Charles Goodyear, the namesake of the well-known Goodyear Tire and Rubber Company, is the inventor of vulcanized rubber. The vulcanization process has made possible many rubber products such as tires, which is why Goodyear tires were named after him.
Charles Goodyear was an American inventor who was born in 1800 in Connecticut. He was also the son of an inventor, as his father, Amasa Goodyear, came up with the idea for the steel pitchfork.

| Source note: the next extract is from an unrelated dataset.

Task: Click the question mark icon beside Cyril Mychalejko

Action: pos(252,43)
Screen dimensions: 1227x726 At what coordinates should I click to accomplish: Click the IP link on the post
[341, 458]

It was in the early 1830s that Charles Goodyear became interested in the manufacture of rubber. At that time, gum elastic was being used and experimented with for a number of products, but manufacturers had yet to find a way to make the rubber stable over time. Gum elastic was susceptible to rotting, and therefore did not age well. Goodyear, who was at this time already deep in debt, decided to try to find a way to make rubber stable so that it would last a long time, even under adverse conditions.

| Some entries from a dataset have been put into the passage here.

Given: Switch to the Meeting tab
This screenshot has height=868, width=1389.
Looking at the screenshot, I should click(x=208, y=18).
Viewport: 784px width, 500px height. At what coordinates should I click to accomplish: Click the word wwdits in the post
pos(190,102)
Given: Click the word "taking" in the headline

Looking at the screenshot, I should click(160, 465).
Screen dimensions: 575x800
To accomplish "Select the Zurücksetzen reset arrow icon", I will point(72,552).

In his experiments, Charles Goodyear tried mixing Indian rubber with several different compounds, but none of his mixtures produced the effect he wanted until 1839. Tradition holds that Goodyear accidentally spilled a mixture of India rubber and sulfur onto a hot stove, but in the book he later wrote, he denied that the discovery was an accident. Therefore some speculate that Goodyear may have tried heating the mixture as part of his experiments.
The next five years Goodyear spent perfecting the vulcanization process. Making vulcanized rubber in several different plants with the help of his brothers, he discovered the exact recipe for making a completely stable, weatherproof form of rubber. It therefore was not until 1844 that he finally took out an American patent for his invention. Unfortunately, when he tried to file for a similar patent in England, he discovered that a man named Thomas Hancock had already filed for a patent on the same invention. Hancock claimed to have invented vulcanized rubber independently from Goodyear, but some suspect he may have copied Goodyear’s recipe after noticing a sulfur residue on a rubber sample that Goodyear distributed.
Goodyear died in debt in 1860, many years before rubber would be used to make automobile tires. In fact, when the Goodyear Tire and Rubber Company was created in 1898, it had no connection to Charles Goodyear himself, aside from its founder’s wish to honor the inventor that had discovered vulcanized rubber at such a great price to himself.